24 juin 2013
Echos pianistiques : Berlin versus Vienne

Discret en France, Rudolf Buchbinder est un maître du clavier célébré dans les terres germaniques – à juste titre – qui a plusieurs fois joué avec le Philharmonique de Vienne. Il est d’ailleurs chez lui dans la capitale autrichienne – originaire de Bohême, sa famille s’étant établie dans la capitale autrichienne au lendemain de la seconde guerre mondiale. Mais c’est à Berlin que le pianiste a réservé pour cette saison son intégrale des sonates de Beethoven, au fil de concerts égrenés depuis décembre jusqu’à juin – enregistrés pour une sortie discographique.

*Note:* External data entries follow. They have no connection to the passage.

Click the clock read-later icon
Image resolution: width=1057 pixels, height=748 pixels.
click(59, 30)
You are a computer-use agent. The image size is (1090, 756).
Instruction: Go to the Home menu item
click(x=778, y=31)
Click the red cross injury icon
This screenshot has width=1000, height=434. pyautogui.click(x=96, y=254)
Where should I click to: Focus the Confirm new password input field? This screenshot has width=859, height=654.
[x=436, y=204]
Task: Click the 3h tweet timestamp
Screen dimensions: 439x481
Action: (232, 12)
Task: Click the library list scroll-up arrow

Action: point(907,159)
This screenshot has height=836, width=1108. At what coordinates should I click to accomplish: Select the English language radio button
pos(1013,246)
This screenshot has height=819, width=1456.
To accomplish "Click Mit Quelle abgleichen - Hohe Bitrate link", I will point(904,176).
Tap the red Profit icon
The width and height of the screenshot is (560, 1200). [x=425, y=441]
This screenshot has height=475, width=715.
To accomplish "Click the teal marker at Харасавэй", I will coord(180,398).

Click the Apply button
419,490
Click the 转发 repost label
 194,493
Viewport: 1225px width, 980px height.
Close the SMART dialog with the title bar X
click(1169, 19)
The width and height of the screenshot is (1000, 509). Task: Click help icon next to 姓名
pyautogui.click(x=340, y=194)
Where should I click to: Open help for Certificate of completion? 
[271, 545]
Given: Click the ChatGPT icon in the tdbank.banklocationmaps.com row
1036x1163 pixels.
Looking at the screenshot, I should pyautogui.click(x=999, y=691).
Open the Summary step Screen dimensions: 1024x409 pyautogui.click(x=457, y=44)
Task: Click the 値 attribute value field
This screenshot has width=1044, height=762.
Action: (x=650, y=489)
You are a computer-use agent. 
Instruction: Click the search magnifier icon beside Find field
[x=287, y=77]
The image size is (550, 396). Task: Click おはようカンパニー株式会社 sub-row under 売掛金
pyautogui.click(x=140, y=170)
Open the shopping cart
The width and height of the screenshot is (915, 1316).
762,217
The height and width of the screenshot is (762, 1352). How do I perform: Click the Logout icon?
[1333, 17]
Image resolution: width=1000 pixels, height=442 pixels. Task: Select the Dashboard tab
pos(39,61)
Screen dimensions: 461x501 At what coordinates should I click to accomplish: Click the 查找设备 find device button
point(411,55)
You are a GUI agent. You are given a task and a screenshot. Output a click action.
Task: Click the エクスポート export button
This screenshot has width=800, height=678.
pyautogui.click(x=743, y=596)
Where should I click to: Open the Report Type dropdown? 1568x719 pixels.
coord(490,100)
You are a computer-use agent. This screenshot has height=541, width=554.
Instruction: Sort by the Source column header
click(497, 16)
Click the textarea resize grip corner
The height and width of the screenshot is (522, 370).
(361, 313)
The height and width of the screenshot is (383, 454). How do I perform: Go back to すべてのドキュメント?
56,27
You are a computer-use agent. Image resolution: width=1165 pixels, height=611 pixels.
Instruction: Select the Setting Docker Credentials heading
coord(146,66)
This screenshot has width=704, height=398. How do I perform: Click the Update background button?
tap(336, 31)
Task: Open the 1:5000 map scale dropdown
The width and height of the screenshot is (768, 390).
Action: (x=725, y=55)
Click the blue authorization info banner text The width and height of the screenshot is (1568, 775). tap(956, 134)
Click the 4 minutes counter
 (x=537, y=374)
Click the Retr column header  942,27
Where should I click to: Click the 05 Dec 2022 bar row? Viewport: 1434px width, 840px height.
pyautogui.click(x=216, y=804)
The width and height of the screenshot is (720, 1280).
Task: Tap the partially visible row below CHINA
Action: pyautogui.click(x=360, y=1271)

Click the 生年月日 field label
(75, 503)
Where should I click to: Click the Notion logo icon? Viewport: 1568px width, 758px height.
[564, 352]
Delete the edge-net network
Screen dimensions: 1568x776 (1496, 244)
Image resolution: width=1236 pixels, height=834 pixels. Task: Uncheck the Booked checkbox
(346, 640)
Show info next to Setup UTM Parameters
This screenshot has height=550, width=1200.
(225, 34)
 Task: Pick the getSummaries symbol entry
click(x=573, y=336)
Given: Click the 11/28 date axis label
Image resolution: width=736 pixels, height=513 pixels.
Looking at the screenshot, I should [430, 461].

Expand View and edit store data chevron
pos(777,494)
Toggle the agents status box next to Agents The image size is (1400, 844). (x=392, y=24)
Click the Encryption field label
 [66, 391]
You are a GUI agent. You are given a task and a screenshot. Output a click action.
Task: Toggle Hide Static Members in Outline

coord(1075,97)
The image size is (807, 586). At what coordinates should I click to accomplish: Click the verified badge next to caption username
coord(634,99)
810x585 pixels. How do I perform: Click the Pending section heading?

C’est d’ailleurs le dernier de cette série que nous avons entendu dans la Kammersaal de la Philharmonie de Berlin – une salle à l’acoustique idéale pour le répertoire instrumental et de chambre comme savent les construire les villes germaniques, et à l’aune de laquelle on ne peut que regretter les lacunes des grandes institutions françaises, et en particulier parisiennes…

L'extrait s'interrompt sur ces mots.